To clarify the immediate task of revolutionaries today let's again turn to Marx. "The Communists, therefore, are on the one hand, practically, the most advanced and resolute section of the working-class parties of every country, that section which pushes forward all others; on the other hand, theoretically, they have over the great mass of the proletariat the advantage of clearly understanding the line of march, the conditions, and the ultimate general results of the proletarian movement." When Marx states that "Communists are the most advanced and resolute section of the working-class parties" he is referring to the need for revolutionaries to guarantee the development of each stage, and even each phase, of the class struggle. Without the development of our environment, the class struggle, the organization of revolutionaries cannot develop and carry out its role.

What is the environment within which revolutionaries operate in the United States today? The birth of the Labor Party is an expression of the shift from scattered, defensive struggles of the most destitute section of the population, to the beginnings of a period characterized by organized political struggle. The Labor Party was formed by a section of the trade union movement which clearly saw that the stably employed worker was becoming a thing of the past, and that this section of society was headed in the direction of the 70 million Americans who are already living in poverty.

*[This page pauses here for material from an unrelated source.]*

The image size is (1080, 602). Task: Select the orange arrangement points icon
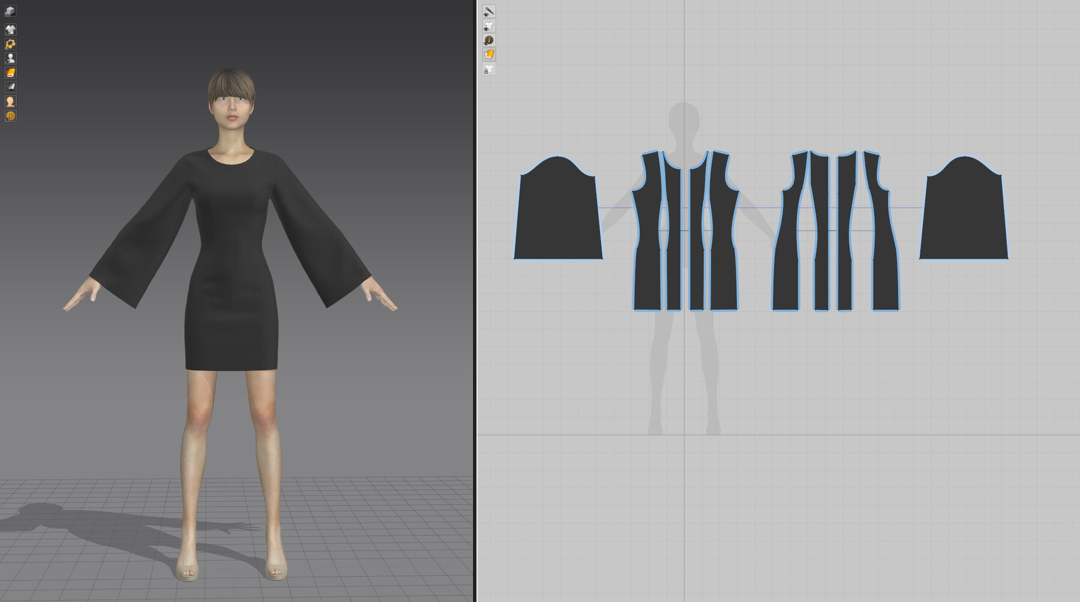[x=10, y=43]
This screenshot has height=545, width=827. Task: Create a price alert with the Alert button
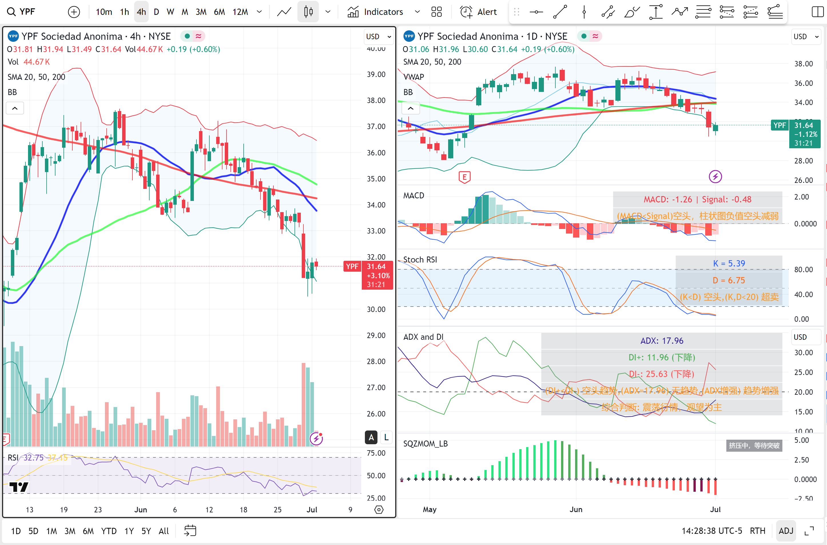tap(478, 11)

While the Labor Party has proved that it is very open to involving the more poverty-stricken section of society, it has little connection to this section. Thus, the particulars of the development in the U.S. demand that the League, which correctly based itself in the scattered struggles for survival, play a role in guaranteeing the broadening out of the Labor Party by bring the organizations of the "survival movement" into a relationship with the Labor Party.

We can see that the areas of the League like Philadelphia and Michigan, which were built on what was rising and developing in the recent stage, are now in the best position to guarantee the development of the current stage of the class struggle. The only way for the organization of revolutionaries to develop the correct relationship to the class struggle is for the League to throw everything into guaranteeing the development of the Labor Party into the kind of Party history demands. Thus we see in the early period of this new stage the League must organize itself to focus on the struggle to build the Labor Party, while at the same time preparing the foundation for the League to withdraw from playing a direct role in organizing the class struggle.

In the immediate period, all the work of League members in the spontaneous movement must revolve around fighting to bring the various mass organizations into a relationship with the Labor Party. This should include homeless and welfare groups, youth and student groups, minority and women's organizations and all forms of cultural work, etc. The more that this develops the more that League members are able to get into a position to develop their role as political educators of the combatants. Historically this is a new relationship. In the Leninist Party the leaders of the struggle were in the Party and could be educated there. We are moving toward developing an organization of revolutionaries made up of propagandists. We must figure out how to educate from within the spontaneous movement and from within its party, the Labor Party. The organization of revolutionaries must be inseparably connected to the movement or it will become a plaything of our enemies.